Fragmento del ejercicio:
⟨
Así, conociendo que diez es
más que tres, si alguno me dijere: “No, es al revés, tres es más que diez y
como prueba de ello transformaré este bastón en serpiente”, y lo transformase
efectivamente siendo yo testigo de tal cosa; no debería dudar, sin embargo, de
mi conocimiento por ese motivo y no debería resultar de aquello más que mi
admiración ante aquel poder suyo, pero sin dudar en absoluto de lo que conozco.
(...)
Escudriñé a continuación mis
saberes y me encontré desprovisto de un conocimiento que pudiera ser descrito
de esta manera, a no ser relativo a los datos sensibles y a los primeros
principios (...)
No obstante, era preciso, en
primer lugar, probarlos a estos también para cerciorarme de si mi confianza en
los datos sensibles y mi seguridad de estar a salvo de error en los primeros
principios era del mismo género que la que tenía anteriormente en las cosas a
las que seguí ciegamente (...)
⟩
Material de consulta:
⟨
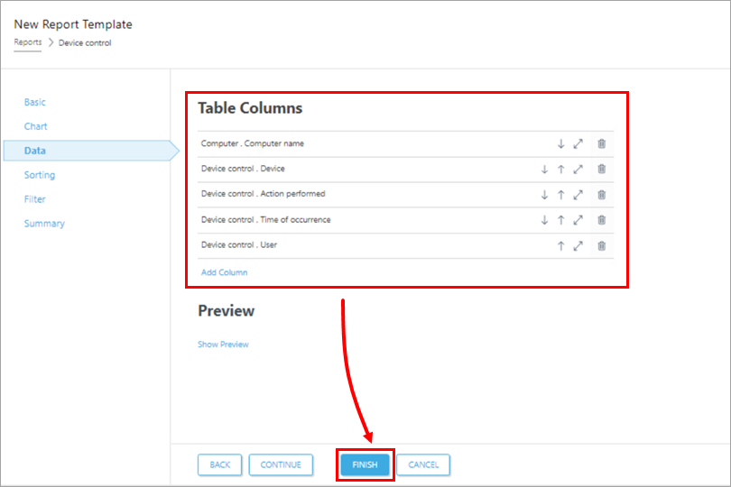Move the User column up
Screen dimensions: 731x487
(560, 245)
⟩
Ejercicios:
**1.** Enumera todos los verbos del fragmento que están en pretérito perfecto simple y en primera persona del singular.
**2.** Según el fragmento, ¿qué es lo único que debería resultar de presenciar cómo el bastón se convierte en serpiente?
Responde basándote únicamente en el fragmento.

Soluciones por ejercicio:
**1.** Escudriñé, encontré, seguí

**2.** La admiración ante aquel poder, sin dudar en absoluto de lo que se conoce.